Fans of author Neal Stephenson will recognize the name behind Phillip Thomson’s breackcore act, The Nam Shub Of Enki. In Stephenson’s cyberpunk novel Snowcrash, the author popularizes ancient Sumerian mythologies regarding language. In the original myth, the god Enki changed human language from one to many, leaving people unable to effectively communicate. This resulted in confusion throughout the world.

With his deranged breaks and jumbled samples, Thomson, like Enki, unleashes a wave of audio chaos to confound his listeners. Destroy Everything is Similar to Jason Forest’s Cock Rock Discostyle of breakcore, with its “everything but the kitchen sink” approach to sampling. Thomson moves from glitch to jungle to hard trance to gabba to a number of other electronic subgenres without ever slowing down enough to commit to one.

The byproduct of such variation is unavoidable; Destroy Everything occasionally wanders too far and gets lost in its own excesses. “Louisiana Whores”, for example, trips over itself in its attempt to lay down the next break. And the harsh feedback of “Untitled” doesn’t necessarily coincide with the vocal samples laid throughout.
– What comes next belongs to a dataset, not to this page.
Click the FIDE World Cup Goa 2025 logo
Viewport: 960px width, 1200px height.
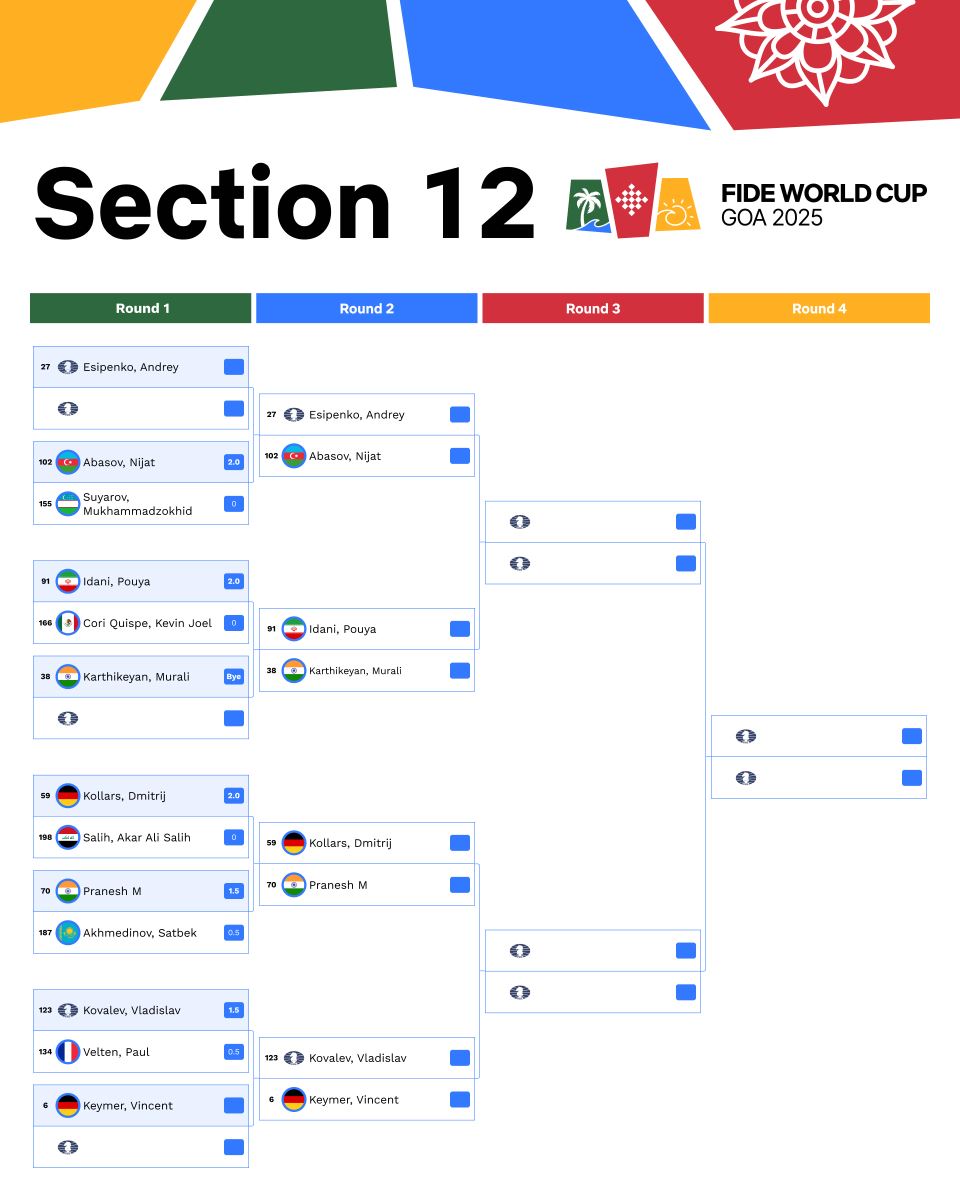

However, the frantic mix of sounds succeeds more than it fails. Look at the album’s first three tracks. On the first song, entitled “The Prisoner”, Snog/Black Lung mastermind David Thrussell lends his whispery throat while guest guitarist Chucknee adds some melody to Thomson’s driving beats. From here, “Bleed” takes over on a wave of industrial beats and hard electronics. The third track, “Corruption” introduces itself with a light, tribal rhythm which is soon trampled by heavy pounding noise. These three tracks exhibit such a range in style that by the time track 5, “KiKi Theme”, launches itself off a bed of Middle Eastern sampling, the listener is hardly surprised. The dissimilarity between tracks, in a sense, gives the album a kind of rugged flow.

Another string that hold the Destroy Everything together is Thomson’s use of vocal samples. The album is peppered with humorous, and often vulgar, voices to add a theme of dark playfulness. The vocal clips in “Coldrock” are so unapologetically kitschy that even the most conservative listener will cross her/his fingers to mimic devil horns. “Deemed Offensive” cuts a series of common English obscenities that are rhythmically linked in a way that is as fun as it is outrageous. The song “Vixns”, with its hilarious film clips, plays a similar game. This track will inspire many b-movie fans to weed through their DVD collections in search of their favorite soft porn.

Films, electronics, beats, feedback, samples, vocals, remixes; this album goes everywhere. The Nam Shub Of Enki’s delivers a dizzying array of sounds, and it does it in a way that works. Thomsom gives himself the freedom to let music take him where he wants without restrictions while he gives his listeners the opportunity to joyfully get lost in the chaos.